You play as an investigator for The Nation, which appears to represent the United States or the United Kingdom. Your job, as someone living outside The Nation, is to collect information on persons of interest and submit it to domestic intelligence services.
The game starts with you investigating Casandra Watergate of Bonton in connection to a terrorist attack in the heart of the city. Over the course of the game, you discover a network of young dissidents whose political activism group has become increasingly extreme, and your objective is to find who’s coordinating these attacks and stop them.
The premise of Orwell – named after the famous British author Eric Arthur Blair, better known by his pen name, George Orwell – has an uncanny similarity to a video released by Tom Scott in 2013.
Orwell’s gameplay mostly revolves around ‘datachunks’ which are collected by rifling through your subjects’ social media activities, emails, phone calls, computer hard drives, and other sources like news articles. These datachunks are then uploaded to The Nation’s intelligence services. There’s a lot of information asymmetry since it’s up to you to decide what information law information has available to them.
This information asymmetry is punctuated by an example early in the game when you’re reading through Casandra’s messages. In a conversation with a friend, Ms Watergate says she ‘tortured’ someone – but she’s obviously using a figure of speech. Still, you can submit this to intelligence, where it’s then brought up in a Police interrogation. “Your file here says you tortured someone,” says an interrogator to their shocked Casandra.
Call me petty, but I struggle to understand the reason for including something this unrealistic. If Orwell intends to prompt a discussion about mass surveillance, surely one should try to keep the suspension of disbelief going on for the whole game.
For a game that lasts just over four hours, and where your only interaction with any of the characters is by reading small pieces of information they’ve left online, the characters in Orwell are quite well-developed.
Overall, Orwell has very good writing, however, the plot became a little difficult to follow in the final act due to the rapid change in pacing. Still, if you like a good mystery, this game is for you.
Mild spoilers ahead
Unfortunately, Orwell suffers from a case of Mass Effect 3 Syndrome, where throughout the game you’re given the impression that your choices will have a great impact on the end of the game. The game has four endings, and this left me feeling unsatisfied as the credits rolled.
End of mild spoilers
The best thing about Orwell is that it forces you to think about the pros and cons of mass surveillance. While playing the game, you see first-hand how useful the information you’re hoovering up is to preventing terrorism. But then it dawns upon you just how intrusive you’re being, especially given that you haven’t been given a warrant, there’s no one looking over your shoulder – you have virtually limitless power.
Orwell also does a great job at showing how small pieces of information you leave online, sometimes without knowing, can be joined together to create a surprisingly comprehensive profile on someone.
I played Orwell on my laptop, and I’m happy to report that it passed the MacBook Air test, running without a hitch with only 4GB of memory and no dedicated graphics card.
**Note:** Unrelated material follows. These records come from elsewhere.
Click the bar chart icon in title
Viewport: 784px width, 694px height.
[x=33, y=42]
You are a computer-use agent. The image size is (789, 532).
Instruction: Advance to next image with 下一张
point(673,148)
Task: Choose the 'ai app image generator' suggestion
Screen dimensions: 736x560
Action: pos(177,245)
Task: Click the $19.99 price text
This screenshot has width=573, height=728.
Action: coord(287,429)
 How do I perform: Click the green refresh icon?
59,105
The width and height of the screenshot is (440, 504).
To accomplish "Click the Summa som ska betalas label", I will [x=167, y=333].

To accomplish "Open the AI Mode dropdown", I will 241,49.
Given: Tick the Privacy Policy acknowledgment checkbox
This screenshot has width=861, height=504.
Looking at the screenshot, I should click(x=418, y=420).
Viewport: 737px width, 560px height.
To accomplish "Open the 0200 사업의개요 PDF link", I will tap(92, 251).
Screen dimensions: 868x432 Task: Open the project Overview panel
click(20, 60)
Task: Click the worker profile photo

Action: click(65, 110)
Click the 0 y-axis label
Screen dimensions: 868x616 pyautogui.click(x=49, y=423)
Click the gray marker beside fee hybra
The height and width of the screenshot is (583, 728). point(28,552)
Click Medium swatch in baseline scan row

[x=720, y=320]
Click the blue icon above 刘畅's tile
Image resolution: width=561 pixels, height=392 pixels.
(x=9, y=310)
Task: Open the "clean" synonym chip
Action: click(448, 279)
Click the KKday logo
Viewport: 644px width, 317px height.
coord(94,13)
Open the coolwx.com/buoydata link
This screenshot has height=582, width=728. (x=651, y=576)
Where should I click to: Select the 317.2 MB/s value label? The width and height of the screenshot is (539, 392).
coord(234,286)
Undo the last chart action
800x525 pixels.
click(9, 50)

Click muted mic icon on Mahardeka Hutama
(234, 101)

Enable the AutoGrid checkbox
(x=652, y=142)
Not surprising given that it’s a point-and-click title, but still good to know if you haven’t bought a $10,000 nuclear-powered custom PC.
Government surveillance is a complicated and controversial topic, there are certainly no easy answers, and Orwell doesn’t purport to have any; what it does do, however, is force you to think about where the line should be drawn between national security and privacy – before realising that those lines were drawn for them years and years ago.I wouldn’t say that Orwell is one of the best, most profound games I’ve ever played in my life, but it was worth the US$10 and is one of those games that really made me think, which is rare these days. Plus, you’re supporting the Australian games industry, which is good news for the roughly 700 people who work in it, according to the latest census.